Ben blinked. “Ready for what?”
“Don’t make it tough,” the youth said desperately. “You’ve got the gun in your hand.”
“You bet I have,” Ben said. “I’m keeping it, too. Now if you’ll kindly step way back, I’ll break that web loose so the girl can breathe.”
The Earthman didn’t budge. “Look,” he burst out. “You’ve got your prize, you’ve got what you came for. What more do you want?”
Ben stared at him. “You think I’m going to shoot you?”
“Well, what else? I don’t want to be a guinea pig for any of your infernal Spacer experiments.”

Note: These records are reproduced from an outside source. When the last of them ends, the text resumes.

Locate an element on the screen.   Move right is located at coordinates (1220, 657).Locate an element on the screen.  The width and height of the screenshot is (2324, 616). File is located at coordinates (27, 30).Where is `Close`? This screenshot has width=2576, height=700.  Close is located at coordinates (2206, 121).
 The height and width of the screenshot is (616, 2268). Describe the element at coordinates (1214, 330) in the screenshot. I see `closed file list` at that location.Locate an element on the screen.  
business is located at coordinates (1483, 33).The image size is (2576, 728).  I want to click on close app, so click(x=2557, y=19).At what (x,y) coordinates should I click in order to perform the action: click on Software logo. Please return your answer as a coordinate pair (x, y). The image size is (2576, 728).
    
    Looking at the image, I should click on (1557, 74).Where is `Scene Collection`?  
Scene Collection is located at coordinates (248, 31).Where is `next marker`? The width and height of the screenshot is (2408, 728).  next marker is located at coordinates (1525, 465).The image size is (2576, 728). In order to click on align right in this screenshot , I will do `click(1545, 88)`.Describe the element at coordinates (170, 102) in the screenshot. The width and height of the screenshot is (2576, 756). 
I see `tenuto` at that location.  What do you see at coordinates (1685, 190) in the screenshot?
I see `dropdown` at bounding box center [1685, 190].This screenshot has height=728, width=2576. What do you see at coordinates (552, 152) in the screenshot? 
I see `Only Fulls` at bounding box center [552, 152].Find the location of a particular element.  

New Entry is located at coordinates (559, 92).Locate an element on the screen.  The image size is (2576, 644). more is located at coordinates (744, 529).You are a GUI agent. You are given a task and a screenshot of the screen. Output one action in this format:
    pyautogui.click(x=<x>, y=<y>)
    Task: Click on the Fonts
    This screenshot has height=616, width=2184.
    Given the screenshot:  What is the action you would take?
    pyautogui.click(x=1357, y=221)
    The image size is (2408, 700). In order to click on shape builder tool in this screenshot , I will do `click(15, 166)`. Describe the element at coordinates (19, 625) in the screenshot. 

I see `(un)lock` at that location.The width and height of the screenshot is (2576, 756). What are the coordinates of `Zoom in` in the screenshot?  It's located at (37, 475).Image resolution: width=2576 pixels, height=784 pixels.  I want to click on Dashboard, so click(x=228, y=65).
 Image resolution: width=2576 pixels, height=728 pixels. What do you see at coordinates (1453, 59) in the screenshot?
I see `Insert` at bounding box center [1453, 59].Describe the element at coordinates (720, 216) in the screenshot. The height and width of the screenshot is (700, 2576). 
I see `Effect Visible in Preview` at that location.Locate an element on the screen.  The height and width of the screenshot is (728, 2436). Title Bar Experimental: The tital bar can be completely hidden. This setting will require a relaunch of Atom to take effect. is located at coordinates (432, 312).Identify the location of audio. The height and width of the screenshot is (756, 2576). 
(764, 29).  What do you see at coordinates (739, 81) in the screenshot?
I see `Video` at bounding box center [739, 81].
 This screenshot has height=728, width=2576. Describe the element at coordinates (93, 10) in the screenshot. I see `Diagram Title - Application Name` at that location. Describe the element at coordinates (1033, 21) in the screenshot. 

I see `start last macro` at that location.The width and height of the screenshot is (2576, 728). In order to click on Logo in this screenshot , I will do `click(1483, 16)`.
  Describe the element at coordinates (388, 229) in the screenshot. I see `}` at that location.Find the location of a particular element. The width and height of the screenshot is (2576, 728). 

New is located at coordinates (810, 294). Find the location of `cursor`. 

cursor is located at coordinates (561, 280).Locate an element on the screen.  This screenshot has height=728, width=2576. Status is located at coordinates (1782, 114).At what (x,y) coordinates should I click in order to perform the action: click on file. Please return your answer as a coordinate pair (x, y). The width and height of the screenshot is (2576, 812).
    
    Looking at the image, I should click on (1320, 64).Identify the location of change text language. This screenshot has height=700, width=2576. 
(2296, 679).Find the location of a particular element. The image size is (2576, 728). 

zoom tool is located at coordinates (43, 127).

Ben snorted. “Friend, I’ve got trouble enough just having you aboard this ship alive. I’d have a real mess on my hands if I brought you in dead, with your sister here to testify. Now get back against that wall and shut up before I put you in a tangle web.”
The Earthman moved back, obviously confused. Ben was angry; the intruder’s words didn’t make sense to him, and he didn’t feel like pondering mysteries right then. Watching his captive out of the corner of his eye, he checked the control panel, adjusted the drive a fraction of a degree, and started the automatic probe signal that would establish contact with his sister ships. Then he knelt by the girl and started to cut the adherent strands of the tangle web with a small hand unit.